KL-Regularized Reinforcement Learning is Designed to Mode Collapse. The authors prove that common KL-regularized objectives and hyperparameters often yield a unimodal, low-diversity optimal policy, outline conditions for multimodality, and provide a simple fix to recover diverse solutions.
Rethinking the Trust Region in LLM Reinforcement Learning. The paper argues that replacing PPO’s sample-ratio clipping with direct divergence-based constraints (implemented efficiently via Binary and Top-K approximations) yields more stable and effective LLM fine-tuning by avoiding over-penalization of rare tokens and under-penalization of common ones.
How Do Transformers Learn to Associate Tokens: Gradient Leading Terms Bring Mechanistic Interpretability. The authors analyze gradient leading terms to explain how transformer components develop token associations, offering a mechanistic interpretability perspective despite the paper metadata being unavailable on Hugging Face.
Deriving Neural Scaling Laws from the statistics of natural language. The paper shows that the exponent of neural data-scaling laws for language models can be predicted directly from two measurable properties of natural language—the decay of next-token conditional entropy with context length and the decay of token–token correlations with temporal separation—and validates these predictions against GPT-2 and LLaMA-style training on real datasets.

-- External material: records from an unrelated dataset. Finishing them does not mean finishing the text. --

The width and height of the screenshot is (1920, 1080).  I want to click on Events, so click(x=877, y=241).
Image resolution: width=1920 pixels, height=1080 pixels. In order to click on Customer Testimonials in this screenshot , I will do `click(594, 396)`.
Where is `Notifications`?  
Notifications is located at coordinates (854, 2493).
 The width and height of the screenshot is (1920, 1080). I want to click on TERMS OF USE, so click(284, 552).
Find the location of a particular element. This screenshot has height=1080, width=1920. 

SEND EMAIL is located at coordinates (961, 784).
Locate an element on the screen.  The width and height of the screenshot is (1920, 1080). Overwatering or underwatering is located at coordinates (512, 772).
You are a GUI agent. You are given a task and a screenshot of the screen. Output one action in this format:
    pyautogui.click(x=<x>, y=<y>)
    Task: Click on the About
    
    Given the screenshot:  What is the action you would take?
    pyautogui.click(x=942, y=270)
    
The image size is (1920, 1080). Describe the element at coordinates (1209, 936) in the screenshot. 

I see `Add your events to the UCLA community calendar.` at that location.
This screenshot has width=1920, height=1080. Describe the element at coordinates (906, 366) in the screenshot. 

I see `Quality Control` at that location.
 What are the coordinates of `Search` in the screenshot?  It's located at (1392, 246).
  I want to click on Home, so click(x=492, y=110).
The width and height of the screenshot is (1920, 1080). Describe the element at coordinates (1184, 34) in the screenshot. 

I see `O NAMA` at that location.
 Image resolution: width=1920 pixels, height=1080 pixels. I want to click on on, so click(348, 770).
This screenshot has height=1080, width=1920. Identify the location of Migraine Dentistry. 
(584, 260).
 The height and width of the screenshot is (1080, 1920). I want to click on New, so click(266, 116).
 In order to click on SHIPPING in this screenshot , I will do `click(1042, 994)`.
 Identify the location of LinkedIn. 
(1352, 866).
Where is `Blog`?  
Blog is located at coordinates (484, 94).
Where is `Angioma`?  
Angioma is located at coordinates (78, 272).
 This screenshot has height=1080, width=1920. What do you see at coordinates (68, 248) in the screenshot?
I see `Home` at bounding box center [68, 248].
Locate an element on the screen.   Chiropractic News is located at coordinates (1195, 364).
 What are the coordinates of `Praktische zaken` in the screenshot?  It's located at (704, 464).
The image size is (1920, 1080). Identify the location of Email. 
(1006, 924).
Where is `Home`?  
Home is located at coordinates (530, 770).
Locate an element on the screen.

F-GRPO: Don’t Let Your Policy Learn the Obvious and Forget the Rare. F-GRPO introduces difficulty-aware scaling to group-relative advantage estimates that reduces sharpening of solution diversity at common group sizes, improving high-budget pass@k and OOD accuracy without extra rollouts.
Retrieval-Aware Distillation for Transformer-SSM Hybrids. The method identifies and preserves only the attention heads that perform retrieval (G&A heads), replacing the rest with SSM recurrent heads and distilling to produce hybrids that match Transformer retrieval performance while cutting attention and SSM state memory by large factors.
Policy
ChatGPT will be available to 3 million military users on GenAI.mil. The platform will give the Defense Department’s roughly 3 million uniformed, civilian, and contractor users access to a custom, government-hosted ChatGPT instance (alongside Grok and Gemini) that keeps processed data isolated from public OpenAI models and is approved for sensitive-but-unclassified use.
Analysis
AI Doesn’t Reduce Work—It Intensifies It. Rather than cutting hours, firms are increasing employee AI use to boost productivity by applying tools to more tasks, which often adds responsibilities like overseeing outputs and integrating AI into workflows.